Description:
Clustered heat maps give a visual representation of a data matrix. Clustering algorithms are used to position rows and columns closer together if they are more similar. The color of each cell represents its value on a color gradient. This visualization allows the investigator to find patterns from large data matrices, that otherwise would be difficult to detect.
Usually, a clustered heat map is made on variables that have similar scales, such as scores on tests or gene expression measurements. If the variables have different scales, the data matrix should first be scaled using a standardization transformation such as a z-score or proportion of the range.
NCSS allows one to select from eight possible hierarchical clustering algorithms. The clustering method selected for the columns need not be the same as the method selected for the rows. The Hierarchical Clustering chapter of the NCSS documentation gives some details of the algorithms, and they will not be discussed here.

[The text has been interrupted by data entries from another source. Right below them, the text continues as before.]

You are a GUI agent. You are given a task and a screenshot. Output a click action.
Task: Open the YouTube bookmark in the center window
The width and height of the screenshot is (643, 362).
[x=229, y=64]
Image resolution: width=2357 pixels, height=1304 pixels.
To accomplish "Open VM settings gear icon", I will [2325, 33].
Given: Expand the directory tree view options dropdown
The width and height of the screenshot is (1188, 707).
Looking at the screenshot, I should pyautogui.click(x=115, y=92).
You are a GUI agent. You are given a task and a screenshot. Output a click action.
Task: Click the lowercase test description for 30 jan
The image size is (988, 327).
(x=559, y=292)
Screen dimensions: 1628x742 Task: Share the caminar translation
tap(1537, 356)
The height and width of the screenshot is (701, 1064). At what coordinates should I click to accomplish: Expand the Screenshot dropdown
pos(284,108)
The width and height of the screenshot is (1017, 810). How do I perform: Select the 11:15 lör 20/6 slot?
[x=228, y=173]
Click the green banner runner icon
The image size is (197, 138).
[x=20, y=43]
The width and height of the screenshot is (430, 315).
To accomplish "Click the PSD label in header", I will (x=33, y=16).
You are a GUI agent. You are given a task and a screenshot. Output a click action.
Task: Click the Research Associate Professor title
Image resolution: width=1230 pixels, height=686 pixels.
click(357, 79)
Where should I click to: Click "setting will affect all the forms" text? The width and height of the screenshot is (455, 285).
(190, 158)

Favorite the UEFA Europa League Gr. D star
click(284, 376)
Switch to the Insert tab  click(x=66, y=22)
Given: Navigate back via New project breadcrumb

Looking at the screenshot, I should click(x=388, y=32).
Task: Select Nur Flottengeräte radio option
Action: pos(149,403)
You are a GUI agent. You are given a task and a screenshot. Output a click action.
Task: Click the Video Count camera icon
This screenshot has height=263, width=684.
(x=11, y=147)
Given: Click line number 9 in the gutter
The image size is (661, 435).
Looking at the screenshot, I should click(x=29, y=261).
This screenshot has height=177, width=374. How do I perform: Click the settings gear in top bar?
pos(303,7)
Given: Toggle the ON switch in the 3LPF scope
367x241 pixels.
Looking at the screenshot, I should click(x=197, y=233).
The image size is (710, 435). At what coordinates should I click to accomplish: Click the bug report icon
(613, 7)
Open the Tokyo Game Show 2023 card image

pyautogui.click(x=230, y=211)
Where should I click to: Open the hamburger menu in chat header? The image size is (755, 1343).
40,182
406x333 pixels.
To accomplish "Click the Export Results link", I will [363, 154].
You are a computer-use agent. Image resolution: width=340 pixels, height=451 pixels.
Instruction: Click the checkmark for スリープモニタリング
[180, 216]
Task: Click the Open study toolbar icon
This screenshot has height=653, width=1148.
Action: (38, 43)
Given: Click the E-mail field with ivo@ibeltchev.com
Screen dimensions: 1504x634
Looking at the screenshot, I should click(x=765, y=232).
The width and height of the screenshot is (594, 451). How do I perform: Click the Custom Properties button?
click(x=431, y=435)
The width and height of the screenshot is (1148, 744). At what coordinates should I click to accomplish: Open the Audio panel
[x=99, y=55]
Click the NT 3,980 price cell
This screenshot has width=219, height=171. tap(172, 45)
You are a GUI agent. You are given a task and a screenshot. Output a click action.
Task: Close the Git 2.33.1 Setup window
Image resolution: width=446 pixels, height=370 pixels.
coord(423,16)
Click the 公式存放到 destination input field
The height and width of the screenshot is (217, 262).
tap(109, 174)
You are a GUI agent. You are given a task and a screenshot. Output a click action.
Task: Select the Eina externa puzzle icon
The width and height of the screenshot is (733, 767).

As an example, suppose that while researching yeast infections, scientists wish to compare gene expression of 18 genes across 55 species of yeasts. The researchers are looking for yeast groups and gene groups that behave in a similar manner. The data set lists the yeast ID numbers down the first column, followed by 18 columns of gene expression values.
In the procedure, the gene expression columns are entered for the Cluster Variables. The Row Label Variable is Yeast ID. There is no additional scaling that needs to be done.
The Group Average clustering method will be used for Variables and Rows, and the Distance Method is set to Euclidean. The Max Clusters is set to 5 for both Variables and Rows. The Pros and Cons of each clustering method, and choosing the maximum number of clusters, is beyond the scope of this video. One can experiment with different values to see the effect.
The size of the labels of the rows is made smaller to avoid overlapping labels.
The clustered heat map shows the groupings of the genes and the yeast species.
The details shown in the Linkage Reports can be used to assess the quality or utility of the clustering results.